How the wheel has turned for fashion advertising – even in the last year since the pandemic hit. As retailers worldwide have all become to rely more on digital channels to communicate with their customers, it sometimes pays to look back and appreciate how far things have come since the advent of fashion advertising in the early 20th century up until now. 

Before the big old world wide web the biggest player in advertising for fashion was the printed medium – everything from newspapers to magazines. In many ways we are seeing retailers and designers really grab a hold of their destinies by communicating their brand stories directly to the customer.

But back in the day – before surge of imagery and fashion photogreaphy became the norm, retailers really had to look after themselves in house. The same was true for Thomas’s who once had their very own illustrator. She would come to work and hand draw apparel for printed ads.

We talked to Michael Thomas – retail guru and grandson of the store’s founder J.E. Thomas – about what things were really like before Facebook and Instagram:

Advertising has changed at Thomas's over the years, hasn't it? As far as imagery is concerned?

"Well, the whole world has changed, and retailing adapts significantly. Originally, we had an artist here called Lily Wotton. And she used to sketch garments, and the express converted them into plates that they could print. And so, they formed the basis of the whole advertising and marketing campaign. So, yeah, a very different era, but in those days, it worked very well. Today, although it's still feasible to advertise like that, time has overtaken that sort of medium, and probably the cost too, because it would be an extremely expensive way of promoting goods."

How long would it take her to draw one outfit?

"Oh, it probably took her a couple of hours. But she was very talented artist. A little bit eccentric, which often those sort of people are, but very, very talented. She lived at Renwick and she would come to work every day, and not only did she sketch the garments, but she also wrote a lot of copy."

 

 

How do you see the future of marketing heading?

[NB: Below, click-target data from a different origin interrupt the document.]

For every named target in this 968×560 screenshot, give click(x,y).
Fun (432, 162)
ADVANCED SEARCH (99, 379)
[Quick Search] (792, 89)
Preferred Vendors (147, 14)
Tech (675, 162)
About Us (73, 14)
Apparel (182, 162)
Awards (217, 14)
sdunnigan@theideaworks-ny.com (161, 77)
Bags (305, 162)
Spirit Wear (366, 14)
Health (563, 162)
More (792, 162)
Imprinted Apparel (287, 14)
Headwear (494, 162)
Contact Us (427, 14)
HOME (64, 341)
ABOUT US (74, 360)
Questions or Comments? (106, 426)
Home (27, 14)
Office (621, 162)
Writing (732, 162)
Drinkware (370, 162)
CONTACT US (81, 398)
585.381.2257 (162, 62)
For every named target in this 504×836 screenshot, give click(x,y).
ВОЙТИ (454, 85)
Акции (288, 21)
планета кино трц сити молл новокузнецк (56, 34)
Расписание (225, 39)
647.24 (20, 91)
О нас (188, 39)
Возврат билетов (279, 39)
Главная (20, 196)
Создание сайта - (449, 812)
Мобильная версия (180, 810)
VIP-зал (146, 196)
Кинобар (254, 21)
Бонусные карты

"Well, the retail trade, particularly the apparel business in the part of the market where Thomas's operate, is a particularly tricky part of the business. And there's plenty of opportunities now, and there will be into the future, but it requires a great deal of skill because it's a very competitive market. You've got to have the right people to operate, and over the years, Thomas's has adapted. That's why it's still in business. Quite frankly, there's not many businesses like Thomas's left in New Zealand."

 

 

Nowadays, a set of images created by a brand can be in the hands of retailers within minutes thanks to the digital age. And more and more the expectation is that brands and retailers support each other as much as they can in communicating a new collection. Designers typically provide what retailers call ‘collateral’ support for their new collection before it hits the racks and shelves of a store in the form of imagery or videos and the like. And the store now uses that collateral for their advertising or website.

 

 

"Yeah, 100%. And in today's terms, if you don't have it, you're going to get left behind." Says Hamish Thomas. "And days gone by where we had to photo-shoot our own models or have staff create the marketing materials, those days are gone. It's like, it's still fine to go and do it. But it's the norm nowadays that the brands handle the collateral for retailers like us, so we can use it to market their product."

"If you look at most millennials, 27% of purchases are still done on a phone." Says Hamish. "It's not like they're sitting down at their desktop computer either. That's still being done, but generally people have got phones with them 24/7. And be able to send stuff out to a mobile device, through Instagram, Facebook, different forms of media, that's where everything's going. And you'd be able to click on those images, see what you like and then you buy it."

So things have changed. In some ways for the better - life is little more efficient. But it's still romantic to consider the good old days when everything was done in house and driven by a handful of talented people.